▶ WORK ORDER
Write out the listing from the line with "Task: Click the share icon in top toolbar" to the line with "Open the Người dùng metric dropdown", both lines included, exactly and nothing beyond. Leave pictures out.

━━━

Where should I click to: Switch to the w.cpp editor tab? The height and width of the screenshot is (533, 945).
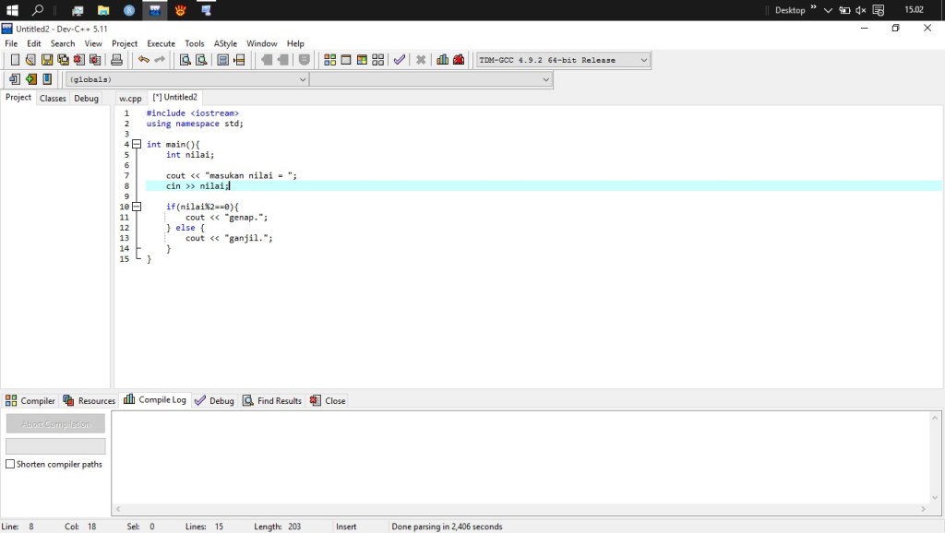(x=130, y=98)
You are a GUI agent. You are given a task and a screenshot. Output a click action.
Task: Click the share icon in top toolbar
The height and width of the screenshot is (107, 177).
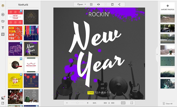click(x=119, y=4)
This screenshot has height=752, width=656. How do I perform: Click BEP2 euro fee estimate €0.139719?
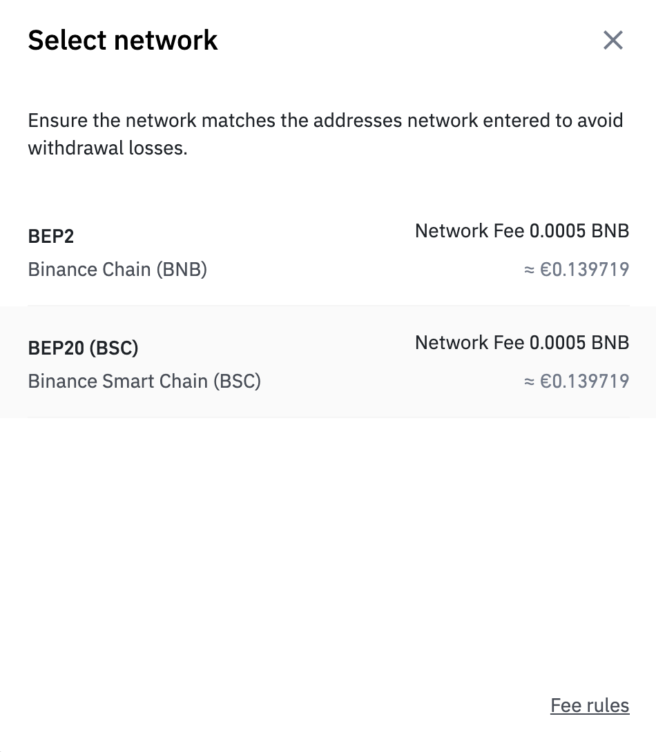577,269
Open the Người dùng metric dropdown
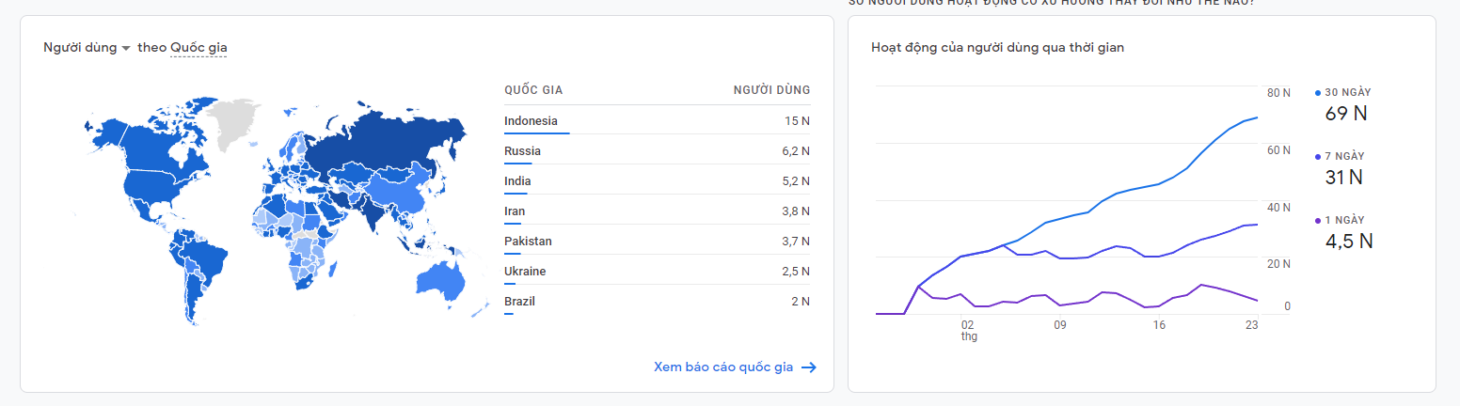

━━━

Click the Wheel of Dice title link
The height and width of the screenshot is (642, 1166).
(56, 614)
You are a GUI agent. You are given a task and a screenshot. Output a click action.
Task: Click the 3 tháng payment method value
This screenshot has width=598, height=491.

━━━

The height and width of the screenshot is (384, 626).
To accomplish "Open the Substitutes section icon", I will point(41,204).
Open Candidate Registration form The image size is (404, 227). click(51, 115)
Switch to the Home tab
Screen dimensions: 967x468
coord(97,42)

━━━

▶ EXERCISE OUTPUT
Task: Click the share icon in top toolbar
The height and width of the screenshot is (107, 177).
click(x=119, y=4)
This screenshot has height=752, width=656. How do I perform: Click BEP2 euro fee estimate €0.139719?
577,269
Open the Người dùng metric dropdown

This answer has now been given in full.